Extrait source:
----------
Que pensez-vous de l'idée d'un emprunt commun dans l'UE via des obligations communautaires, ces fameux coronabonds?
«Bien sûr, la solidarité est maintenant nécessaire avec les pays gravement touchés comme l'Italie et l'Espagne, car cette crise n'a pas été provoquée par ces pays. Je ne suis pas enthousiaste à l'idée de créer des obligations communes tant que je ne sais pas comment résoudre le problème du surendettement de certains Etats. Je pense qu'un bon mélange d'aide directe à certains pays, associée à l'aide du mécanisme de stabilité européen ESM, est plus logique.
Comment voyez-vous la zone euro après cette crise sanitaire?
« Je ne crois pas que l'Italie menace d'entraîner toute l'Union dans sa chute. Nous devons enfin rendre la zone euro plus fédérale. Cela signifie que les grandes décisions économiques des États membres doivent être approuvées au niveau européen. Dans les bonnes années économiques, après 2012, nous n'avons pas suffisamment réduit le niveau d'endettement de certains Etats. Et beaucoup de réformes structurelles ont également été négligées. Cela nous fait maintenant beaucoup de mal.
Quelle sera la stabilité de l'euro une fois la crise passée ?
«Lorsque je me suis rendu à Bruxelles à l'Eurogroupe pendant la crise financière de 2008-9, les journalistes m'ont souvent demandé si l'euro survivrait à la crise. Et j'ai toujours répondu «oui», car l'euro est un projet politique. C'est la monnaie de millions de personnes dans le marché intérieur commun. En 2008, l'État fort était recherché comme sauveur de dernier recours, tout comme aujourd'hui.
Comment évaluez-vous les mesures d'aide économique du gouvernement ?
----------
(Entrées)
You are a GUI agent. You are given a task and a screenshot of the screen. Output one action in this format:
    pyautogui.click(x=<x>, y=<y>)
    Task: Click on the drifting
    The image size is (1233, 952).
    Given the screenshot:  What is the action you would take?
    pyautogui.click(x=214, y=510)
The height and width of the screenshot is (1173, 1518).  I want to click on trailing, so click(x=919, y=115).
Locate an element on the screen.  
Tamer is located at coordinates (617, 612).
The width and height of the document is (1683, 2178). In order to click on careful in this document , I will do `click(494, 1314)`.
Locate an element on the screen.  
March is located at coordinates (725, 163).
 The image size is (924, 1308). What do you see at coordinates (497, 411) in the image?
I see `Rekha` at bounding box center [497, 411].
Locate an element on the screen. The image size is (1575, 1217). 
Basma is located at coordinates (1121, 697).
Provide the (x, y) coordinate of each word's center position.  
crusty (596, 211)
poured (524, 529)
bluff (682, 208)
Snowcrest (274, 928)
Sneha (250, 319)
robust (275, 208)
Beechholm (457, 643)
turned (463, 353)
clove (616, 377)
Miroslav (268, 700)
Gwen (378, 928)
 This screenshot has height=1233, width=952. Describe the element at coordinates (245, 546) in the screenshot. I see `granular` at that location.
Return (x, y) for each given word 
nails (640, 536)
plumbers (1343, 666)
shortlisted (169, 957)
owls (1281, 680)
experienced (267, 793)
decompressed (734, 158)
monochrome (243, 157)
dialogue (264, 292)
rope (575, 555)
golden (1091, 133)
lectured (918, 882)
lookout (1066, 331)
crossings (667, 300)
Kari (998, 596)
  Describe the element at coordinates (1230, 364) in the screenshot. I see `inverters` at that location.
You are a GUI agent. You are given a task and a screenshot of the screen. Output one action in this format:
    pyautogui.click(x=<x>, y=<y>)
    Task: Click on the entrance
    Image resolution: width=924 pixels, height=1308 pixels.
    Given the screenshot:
----------
Consignes de travail:
- A) D'après l'extrait, quels pays gravement touchés la personne interrogée cite-t-elle comme devant bénéficier de la solidarité ?
- B) Extrayez à l'identique les lignes des entrées, de la ligne contenant « Provide the (x, y) » jusqu'à la dernière ligne des entrées incluse.

Réponses aux consignes:
- A) L'Italie et l'Espagne.

- B)
Provide the (x, y) coordinate of each word's center position.  
crusty (596, 211)
poured (524, 529)
bluff (682, 208)
Snowcrest (274, 928)
Sneha (250, 319)
robust (275, 208)
Beechholm (457, 643)
turned (463, 353)
clove (616, 377)
Miroslav (268, 700)
Gwen (378, 928)
 This screenshot has height=1233, width=952. Describe the element at coordinates (245, 546) in the screenshot. I see `granular` at that location.
Return (x, y) for each given word 
nails (640, 536)
plumbers (1343, 666)
shortlisted (169, 957)
owls (1281, 680)
experienced (267, 793)
decompressed (734, 158)
monochrome (243, 157)
dialogue (264, 292)
rope (575, 555)
golden (1091, 133)
lectured (918, 882)
lookout (1066, 331)
crossings (667, 300)
Kari (998, 596)
  Describe the element at coordinates (1230, 364) in the screenshot. I see `inverters` at that location.
You are a GUI agent. You are given a task and a screenshot of the screen. Output one action in this format:
    pyautogui.click(x=<x>, y=<y>)
    Task: Click on the entrance
    Image resolution: width=924 pixels, height=1308 pixels.
    Given the screenshot:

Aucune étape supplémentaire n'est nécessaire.